26 de abril de 2026
Ballet clásico: el fundamento del cuerpo escénico
Equipo Globan · 4 min de lectura
El ballet clásico no es una reliquia decorativa: es la gramática a partir de la cual se han escrito todos los demás lenguajes del cuerpo en escena. Postura, alineación, rotación, equilibrio, conciencia del eje y musicalidad: todo lo que después se reinventa en la danza contemporánea, el jazz o el teatro físico parte de aquí.
Trabajamos con el método Vagánova como base, adaptado al cuerpo adulto y al cuerpo en formación temprana. Las clases siguen una estructura rigurosa: barra, centro, adagio, allegro. Cada elemento construye fuerza, control y precisión.
La barra no es calentamiento: es entrenamiento profundo. Allí se modelan la verticalidad, el en dehors, la articulación del pie, la respiración del movimiento. Un buen pliée enseña más sobre el cuerpo que cien estiramientos descontextualizados.
Defendemos un ballet sin violencia. Ninguna alumna o alumno se fuerza a aperturas que su anatomía no permite, ninguna jerarquía corporal define quién merece bailar. La belleza del clásico está en la precisión, no en la lesión.

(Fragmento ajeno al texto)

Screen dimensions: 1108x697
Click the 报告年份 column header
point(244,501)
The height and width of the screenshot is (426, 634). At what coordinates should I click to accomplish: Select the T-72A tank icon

Para el intérprete que viene del teatro o el cine, el ballet aporta algo invaluable: conciencia espacial absoluta, control fino del peso y una relación musical con el movimiento que después se traslada a cualquier coreografía, lucha o desplazamiento escénico.
El clásico, bien enseñado, no encorseta: libera. Devuelve al cuerpo una arquitectura que el resto de la vida tiende a destruir.